Hasta que esta normativa sea aprobada y entre en vigor, confiar en los certificados oficiales es la única vía para estar seguros de que estamos comprando lo que dicen que nos están vendiendo. Así, para saber que el pan que compramos es realmente artesano deberemos buscar en el establecimiento el certificado de Artesanía de La Rioja, que solo se concede a aquellas empresas cuyos procesos artesanos han sido verificados y comprobados. Y para comprar el Pan Sobado de La Rioja, realizado según la tranquila elaboración artesanal de antaño, tendremos que buscar el sello de esta marca colectiva

Ambos certificados lucen en la tienda de Horno Arguiñano, junto al del suizo Club Richemont y el de Comercio Excelente de La Rioja. Eduardo Villar, presidente de Arfepan y promotor de la marca Pan Sobado de La Rioja, ha reservado en su establecimiento un pequeño espacio donde expone sus apariciones en medios de comunicación y algunas imágenes de los viajes que realiza allí donde se hable de pan. “No es para dármelas de importante, sino para que el cliente vea todo lo que hay detrás de nuestros productos, y que estamos trabajando siempre por la calidad”, explica, “porque el pan congelado puede hacerlo cualquiera, pero para lo que nosotros hacemos se requiere personal cualificado”. 
Rincón de Horno Arguiñano para mostrar la labor de Eduardo Villar

Eduardo, que no para ni un segundo quieto entre clientes, eventos, formación y divulgación, nos cuenta que el paso por la amasadora en el caso del pan sobado es mucho más breve que en otro tipo de panes más industriales. Apenas permanece en ella unos diez minutos, y después de un tiempo de reposo se refina haciéndola pasar varias veces entre dos cilindros metálicos que la estiran hasta dejar su superficie completamente lisa.

Después se le da a mano la forma de barra u hogaza y se deja reposar de nuevo, esta vez en cajones de madera forrados con tela de lino, poblados por los microorganismos que favorecen una fermentación correcta.  En horno Arguiñano han decidido mantener la madera y el lino bajo las superficies de acero inoxidable que requiere la normativa sanitaria porque junto con la tela proporciona el entorno perfecto para la multiplicación de las levaduras.

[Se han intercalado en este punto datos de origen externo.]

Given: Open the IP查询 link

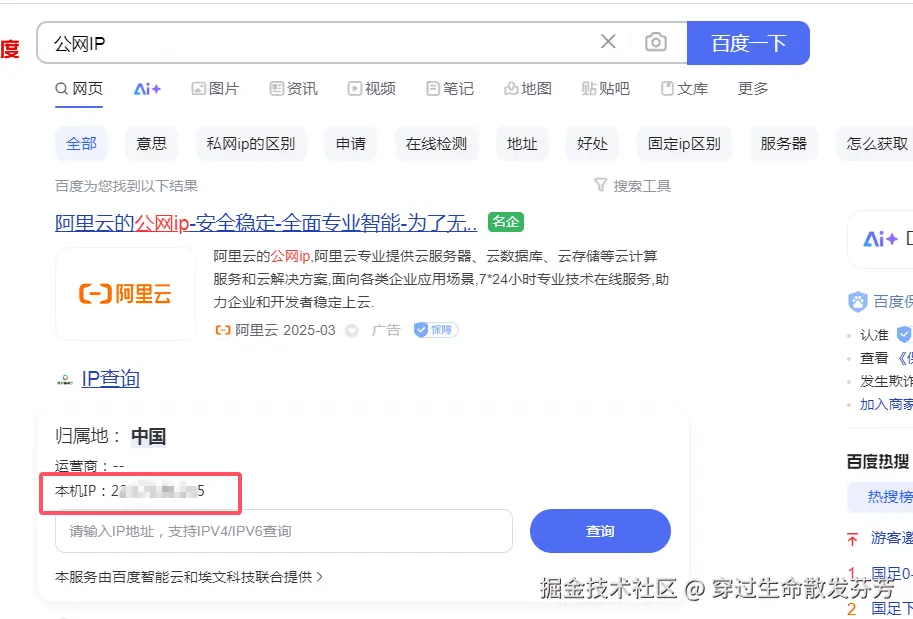Looking at the screenshot, I should pos(110,378).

El uso de una masa madre que tiene más de dos décadas aporta también calidad, porque en la elaboración del alimento más paradigmático del mundo el tiempo es fundamental. “Cuanto más fermente, más sabroso y más alveolado será el pan”, indica Villar. Los matices de sabor los aportan las sustancias resultantes del proceso, como el ácido acético (que aporta cierto olor a bodega, a rancio) y el ácido láctico (que conlleva matices más suaves, a yogur). 
Refinado de la masa de pan sobado de La Rioja en cilindros metálicos.

Para hacer Pan Sobado de La Rioja se necesitan al menos cuatro horas para el amasado, la fermentación, los reposos, la cocción y el enfriado, que también es importante. “El pan congelado se suele vender caliente porque en cuanto se enfría se queda como un chicle, pero si un pan es bueno, como el sobado, necesita reposar un poco para que se distribuyan bien los sabores, como un buen guiso tradicional, como unos caparrones de la abuela”, compara Villar.

Este carácter tradicional y artesanal se nota al probar el pan pero también al verlo, puesto que los cortes que se realizan antes de meter las piezas al horno con el palín, para que el pan “greñe” y quede correctamente cocido, hace que no haya dos barras ni dos hogazas iguales. Todas, eso sí, con la miga blanca y la corteza crujiente y dorada. La que tenía también el pan de tus recuerdos.